Antes de contar uma história, é interessante saber um pouco sobre o protagonista: o salmão. Salmões são peixes migratórios que nascem em água doce e vão para o oceano viver a vida adulta. Quando estão prontos para reproduzir, eles voltam ao rio de origem para desovar. Fêmeas de algumas espécies de salmões do Pacífico morrem após a desova. A jornada de migração do salmão não é muito simples, podendo chegar a longas distâncias e às vezes ter obstáculos difíceis de transpor.
A história se passa nos Estados Unidos, na região de Seattle, onde anos atrás alguns riachos e rios urbanos passaram por programas de restauração visando o retorno dos salmões adultos nessas áreas. Eventos anormais foram observados e o que se viu foram salmões com comportamentos bastante estranhos, como nadando em círculos ou tombando. Ainda foi observado que os salmões morriam antes mesmo de conseguirem desovar e que, provavelmente, foram perdidos quase 90% dos animais em alguns riachos.

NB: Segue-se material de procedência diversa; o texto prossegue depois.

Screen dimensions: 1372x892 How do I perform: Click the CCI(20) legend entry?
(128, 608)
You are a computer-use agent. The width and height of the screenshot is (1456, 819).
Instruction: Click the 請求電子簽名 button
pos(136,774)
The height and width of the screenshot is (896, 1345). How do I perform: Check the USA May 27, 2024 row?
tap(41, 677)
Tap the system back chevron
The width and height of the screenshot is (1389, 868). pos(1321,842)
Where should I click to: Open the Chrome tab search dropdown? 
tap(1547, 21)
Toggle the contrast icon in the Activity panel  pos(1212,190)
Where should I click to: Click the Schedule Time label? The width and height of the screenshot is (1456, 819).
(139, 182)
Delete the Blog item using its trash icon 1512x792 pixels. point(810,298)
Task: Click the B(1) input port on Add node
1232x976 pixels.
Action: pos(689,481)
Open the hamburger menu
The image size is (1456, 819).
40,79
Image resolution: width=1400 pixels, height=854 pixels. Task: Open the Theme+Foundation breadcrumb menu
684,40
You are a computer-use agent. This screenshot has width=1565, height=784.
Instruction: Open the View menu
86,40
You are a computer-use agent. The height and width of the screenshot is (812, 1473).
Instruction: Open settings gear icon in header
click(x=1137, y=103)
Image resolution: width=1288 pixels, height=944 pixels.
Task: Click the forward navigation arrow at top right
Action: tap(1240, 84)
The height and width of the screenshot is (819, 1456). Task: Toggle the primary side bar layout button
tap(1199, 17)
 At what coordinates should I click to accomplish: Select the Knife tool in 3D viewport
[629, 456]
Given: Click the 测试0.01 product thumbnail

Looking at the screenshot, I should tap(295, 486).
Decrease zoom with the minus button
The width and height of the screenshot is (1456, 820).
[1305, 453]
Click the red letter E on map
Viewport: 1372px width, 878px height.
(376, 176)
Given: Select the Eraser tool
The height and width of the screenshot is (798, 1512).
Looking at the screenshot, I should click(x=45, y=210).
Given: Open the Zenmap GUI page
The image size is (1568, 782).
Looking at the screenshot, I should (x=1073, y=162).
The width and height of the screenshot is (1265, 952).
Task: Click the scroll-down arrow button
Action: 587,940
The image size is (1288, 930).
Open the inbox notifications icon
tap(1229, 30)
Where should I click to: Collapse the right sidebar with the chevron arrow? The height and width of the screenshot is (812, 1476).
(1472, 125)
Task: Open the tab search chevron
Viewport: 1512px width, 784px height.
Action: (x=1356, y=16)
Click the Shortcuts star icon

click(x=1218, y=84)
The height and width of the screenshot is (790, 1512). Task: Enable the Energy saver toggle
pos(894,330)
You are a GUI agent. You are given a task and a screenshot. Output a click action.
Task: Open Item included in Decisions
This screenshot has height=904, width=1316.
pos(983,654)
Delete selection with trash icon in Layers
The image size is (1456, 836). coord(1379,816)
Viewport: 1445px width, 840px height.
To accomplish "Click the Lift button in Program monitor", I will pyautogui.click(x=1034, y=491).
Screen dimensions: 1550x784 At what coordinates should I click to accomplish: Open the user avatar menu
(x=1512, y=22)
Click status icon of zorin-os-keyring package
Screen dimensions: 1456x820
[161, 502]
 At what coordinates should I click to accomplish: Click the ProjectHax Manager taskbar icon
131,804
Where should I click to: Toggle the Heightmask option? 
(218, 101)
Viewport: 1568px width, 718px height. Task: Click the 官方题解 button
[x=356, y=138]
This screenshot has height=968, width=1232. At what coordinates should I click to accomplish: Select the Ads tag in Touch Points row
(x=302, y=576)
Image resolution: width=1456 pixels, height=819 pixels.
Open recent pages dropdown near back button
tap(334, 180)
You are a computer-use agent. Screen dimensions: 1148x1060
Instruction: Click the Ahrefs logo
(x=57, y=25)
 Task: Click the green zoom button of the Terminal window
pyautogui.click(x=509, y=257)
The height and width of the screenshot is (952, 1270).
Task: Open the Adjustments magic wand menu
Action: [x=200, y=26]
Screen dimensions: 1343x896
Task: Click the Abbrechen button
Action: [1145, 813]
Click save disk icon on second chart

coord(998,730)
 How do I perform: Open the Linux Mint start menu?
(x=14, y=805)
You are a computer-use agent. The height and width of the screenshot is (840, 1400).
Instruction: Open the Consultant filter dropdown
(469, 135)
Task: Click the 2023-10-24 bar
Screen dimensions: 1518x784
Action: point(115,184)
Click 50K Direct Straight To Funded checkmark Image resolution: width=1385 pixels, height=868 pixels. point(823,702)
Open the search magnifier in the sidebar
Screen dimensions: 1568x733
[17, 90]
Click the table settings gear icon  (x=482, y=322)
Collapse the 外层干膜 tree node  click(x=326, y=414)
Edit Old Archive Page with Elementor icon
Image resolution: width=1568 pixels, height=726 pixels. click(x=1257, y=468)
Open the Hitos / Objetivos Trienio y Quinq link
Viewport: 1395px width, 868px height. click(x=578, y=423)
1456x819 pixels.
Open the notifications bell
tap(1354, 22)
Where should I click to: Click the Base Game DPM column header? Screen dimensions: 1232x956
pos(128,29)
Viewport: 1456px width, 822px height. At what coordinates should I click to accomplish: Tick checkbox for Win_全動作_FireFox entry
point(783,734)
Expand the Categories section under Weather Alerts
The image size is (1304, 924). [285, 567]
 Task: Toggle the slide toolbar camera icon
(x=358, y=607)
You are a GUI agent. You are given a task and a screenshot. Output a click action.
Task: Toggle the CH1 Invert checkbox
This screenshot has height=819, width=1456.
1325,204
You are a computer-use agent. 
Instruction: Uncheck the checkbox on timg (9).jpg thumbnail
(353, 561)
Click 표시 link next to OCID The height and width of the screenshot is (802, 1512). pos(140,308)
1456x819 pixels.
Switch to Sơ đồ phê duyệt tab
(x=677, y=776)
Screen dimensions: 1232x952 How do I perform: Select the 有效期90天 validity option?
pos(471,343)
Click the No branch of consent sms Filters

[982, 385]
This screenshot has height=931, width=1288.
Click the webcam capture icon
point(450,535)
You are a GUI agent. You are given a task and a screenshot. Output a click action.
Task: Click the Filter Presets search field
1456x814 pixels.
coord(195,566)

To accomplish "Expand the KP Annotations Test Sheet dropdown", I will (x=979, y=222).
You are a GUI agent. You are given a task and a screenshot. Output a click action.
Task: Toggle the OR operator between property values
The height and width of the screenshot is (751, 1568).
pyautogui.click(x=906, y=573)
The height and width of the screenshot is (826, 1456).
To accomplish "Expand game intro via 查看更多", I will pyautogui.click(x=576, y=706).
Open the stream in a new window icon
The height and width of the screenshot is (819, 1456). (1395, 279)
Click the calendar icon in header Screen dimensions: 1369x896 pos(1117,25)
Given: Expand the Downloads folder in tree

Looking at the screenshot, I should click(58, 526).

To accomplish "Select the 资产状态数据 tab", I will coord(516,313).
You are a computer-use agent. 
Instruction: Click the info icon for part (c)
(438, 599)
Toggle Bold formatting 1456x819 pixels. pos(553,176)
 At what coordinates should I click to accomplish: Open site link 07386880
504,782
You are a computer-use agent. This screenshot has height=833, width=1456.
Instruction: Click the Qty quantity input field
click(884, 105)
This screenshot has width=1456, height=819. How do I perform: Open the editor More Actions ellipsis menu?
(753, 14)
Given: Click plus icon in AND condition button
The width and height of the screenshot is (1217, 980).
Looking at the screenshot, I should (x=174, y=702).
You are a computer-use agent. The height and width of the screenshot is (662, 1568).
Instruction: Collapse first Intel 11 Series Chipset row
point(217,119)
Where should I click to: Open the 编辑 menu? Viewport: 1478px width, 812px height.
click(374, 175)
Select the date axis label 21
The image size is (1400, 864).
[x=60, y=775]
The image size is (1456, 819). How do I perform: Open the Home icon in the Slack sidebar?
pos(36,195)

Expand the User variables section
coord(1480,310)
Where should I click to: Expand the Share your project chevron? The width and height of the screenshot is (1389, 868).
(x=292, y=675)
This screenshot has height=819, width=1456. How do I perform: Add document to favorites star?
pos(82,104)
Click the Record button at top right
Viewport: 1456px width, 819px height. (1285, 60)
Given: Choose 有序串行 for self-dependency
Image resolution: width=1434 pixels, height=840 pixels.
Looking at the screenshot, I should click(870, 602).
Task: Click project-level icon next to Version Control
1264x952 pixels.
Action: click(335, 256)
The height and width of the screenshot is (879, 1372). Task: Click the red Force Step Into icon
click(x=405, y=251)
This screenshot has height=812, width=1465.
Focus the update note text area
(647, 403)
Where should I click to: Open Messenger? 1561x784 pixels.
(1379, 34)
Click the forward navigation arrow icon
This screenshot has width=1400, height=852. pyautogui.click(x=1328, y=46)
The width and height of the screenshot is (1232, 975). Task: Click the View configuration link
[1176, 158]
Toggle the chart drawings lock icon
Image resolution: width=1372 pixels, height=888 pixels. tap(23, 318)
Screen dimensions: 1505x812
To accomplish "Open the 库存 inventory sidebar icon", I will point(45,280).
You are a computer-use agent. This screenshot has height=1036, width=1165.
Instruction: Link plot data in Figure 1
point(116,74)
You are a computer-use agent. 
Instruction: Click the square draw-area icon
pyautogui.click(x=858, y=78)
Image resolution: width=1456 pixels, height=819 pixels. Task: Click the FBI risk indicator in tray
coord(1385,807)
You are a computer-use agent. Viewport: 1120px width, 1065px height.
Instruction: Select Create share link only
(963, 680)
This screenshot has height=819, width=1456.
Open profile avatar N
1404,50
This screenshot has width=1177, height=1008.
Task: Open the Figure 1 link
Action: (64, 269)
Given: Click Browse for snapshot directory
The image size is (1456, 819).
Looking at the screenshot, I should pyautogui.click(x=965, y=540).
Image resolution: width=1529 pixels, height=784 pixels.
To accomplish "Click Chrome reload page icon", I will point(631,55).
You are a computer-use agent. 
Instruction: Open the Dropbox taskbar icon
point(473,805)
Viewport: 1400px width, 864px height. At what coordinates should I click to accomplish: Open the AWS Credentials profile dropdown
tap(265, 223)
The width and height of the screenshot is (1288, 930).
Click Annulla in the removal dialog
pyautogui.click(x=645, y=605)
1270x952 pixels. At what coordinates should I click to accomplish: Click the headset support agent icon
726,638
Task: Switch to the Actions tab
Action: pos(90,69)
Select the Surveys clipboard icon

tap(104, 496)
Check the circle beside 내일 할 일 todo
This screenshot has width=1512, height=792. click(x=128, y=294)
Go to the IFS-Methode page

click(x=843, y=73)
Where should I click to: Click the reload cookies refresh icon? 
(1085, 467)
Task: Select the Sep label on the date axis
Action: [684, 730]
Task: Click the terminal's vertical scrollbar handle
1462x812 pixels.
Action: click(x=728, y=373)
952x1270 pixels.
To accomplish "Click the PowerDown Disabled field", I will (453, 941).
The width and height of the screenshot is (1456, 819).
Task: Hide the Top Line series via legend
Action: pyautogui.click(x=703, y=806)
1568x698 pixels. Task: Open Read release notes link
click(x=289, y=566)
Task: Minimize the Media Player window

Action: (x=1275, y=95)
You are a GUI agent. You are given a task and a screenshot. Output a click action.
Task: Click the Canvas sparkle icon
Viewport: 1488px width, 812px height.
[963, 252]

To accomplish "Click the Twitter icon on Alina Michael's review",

A Ciência é uma atividade que precisa de tempo e de muitas tentativas até encontrar a resposta que se procura. A busca pela causa das mortes desses salmões-do-Pacífico-Norte (Pacific Northwest coho salmon – nome científico: Oncorhynchus kisutch) é um bom exemplo disso. As pesquisas começaram com o indicativo de que haveria algum contaminante na água. Foram necessárias muitas e muitas tentativas e especialistas de diferentes áreas para chegarem a um culpado: um antioxidante usado mundialmente na borracha dos pneus (6PPD-quinone).
Essa descoberta foi publicada neste mês e repercutiu em alguns jornais no mundo(New York Times e The Guardian): os pneus dos carros estão matando os salmões-do-Pacífico-Norte. O artigo traz toda a explicação de como foram isolados e avaliados os tão complexos elementos químicos que estão envolvidos nessa situação, mas traz também algumas evidências que mostram que pneus velhos podem ser mais tóxicos que pneus novos para algumas espécies de peixes e outros organismos aquáticos.
Globalmente, mais de três bilhões de pneus são produzidos por ano para os nossos mais de 1,4 bilhão de veículos. A emissão de partículas tóxicas é extremamente alta e o trabalho apresenta uma análise em que boa parte das águas periurbanas nas regiões avaliadas estão com concentração altas de toxicidade para espécies de animais sensíveis a elas.
Mas como esse produto químico tóxico vai parar nas águas dos rios?
A resposta a essa pergunta está relacionada à Síndrome do Riacho Urbano, uma expressão usada para descrever a degradação ambiental desses corpos d’água inseridos nas áreas urbanas, sendo um dos sintomas a alta concentração de poluentes nessas águas. Os poluentes das mais variadas origens (pneus, pavimento, combustível e lixo) são carreados pela água da chuva em direção aos rios e riachos e os animais que habitam essas áreas ficam expostos e acabam se contaminando.
Se esses poluentes levam peixes e possivelmente uma gama maior de organismos aquáticos, como crustáceos e anfíbios, à morte, é provável que os efeitos possam ser sentidos em maior e menor grau por todo o ambiente, tanto pela fauna quanto pela flora. A descoberta do porquê os salmões estavam morrendo nos mostra que os pneus dos veículos não só matam pela colisão direta com animais, como matam até mesmo animais que aparentemente poderiam não ser afetados pelo impacto de mortalidade em estradas. Quem diria que a nossa corrida nas estradas interferiria tão negativamente na corrida dos salmões?